Regardless of the situation, I do like streamers, and particularly the Woolly Bugger, as a starter fly on a new stream or even as the opening gambit on a familiar stream. Whether it wakes the fish up or is just a tempting mouthful, I've often found that a streamer or a Bugger will move fish-often larger fish-and create some great fishing…and memories! -B.B.

In FR&R's flyrod reviews, I sometimes see the terms "tracking" and "tip bounce." What are they exactly, and how do they affect my fishing?

"Tracking" is simply the path the rod tip follows relative to the load applied to the rod. For instance, on a straight-line cast, the arm moves the rod forward through the acceleration and stop movements, and the tip should also follow in a straight line. If it doesn't (and if the casting stroke was indeed straight), then the rod is not tracking well. Aside from any human input, the cause of inaccurate tracking is normally that the rod spline (or spine; your choice) is not aligned correctly.

Graphite rod sections are made by wrapping cloth-like graphite material ("prepreg") around a tapered steel mandrel and then baking it. It's almost impossible to "roll" a blank without having a bit of a high side (stiffer side), as a result of the overlapping of the material wraps. Rod makers normally align that high side with the line guides. If that alignment is way off, the rod tip will tend to torque to one side, causing the normally straight-line cast to veer off course.

"Tip-bounce" is unwanted movement in the rod tip after the "stop" motion of the cast during either the forward- or backcast. Ideally, when the rod is accelerated during the cast and then is stopped to form the loop, the tip should not continue to oscillate or "bounce." If it does, "shock" waves will appear in what should have been a smooth, tightly formed loop. While overpowering a rod can cause tip bounce, such bounce should not appear in a well-designed rod. The tip should "unload" as the rod is stopped, oscillate maybe once, and then "dampen"-or stop moving-quickly. -B.B.

When and how did catch-and-release angling begin to catch on?

By the beginning of the 20th Century, a handful of angling writers in England and the US has already begun to suggest that fishermen release at least some of their catch.

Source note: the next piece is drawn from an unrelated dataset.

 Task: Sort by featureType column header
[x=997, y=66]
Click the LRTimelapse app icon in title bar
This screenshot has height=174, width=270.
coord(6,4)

Advocacy for catch-and-release really caught fire in the angling literature of the 1930's and 1940's as a reaction to the decline of fisheries in the Catskills and elsewhere. It was in his 1939 New Handbook of Freshwater Fishing that Lee Wulff made his famous declaration that, "Game fish are too valuable to be caught only once."

The first official designation of C&R water in the US occurred on a stretch of Pennsylvania's Spring Creek in 1934. New York, Michigan and several other Eastern states followed suit by setting aside "no-kill" waters of their own. Over the ensuing decades, C&R met with significant resistance from many anglers and fisheries managers who either doubted that the practice would work or who simply could not give up the urge to "own" the fish they caught. Still, the famous waters of Yellowstone National Park came under C&R regulations in the early 1970's, and by 1990, no-kill regs had been put into place on many lakes and streams in every state with significant coldwater fisheries. More importantly, the attitudes of most fly fishermen by then had evolved to the point where they would release most of their trout regardless of the regulations. -P.G.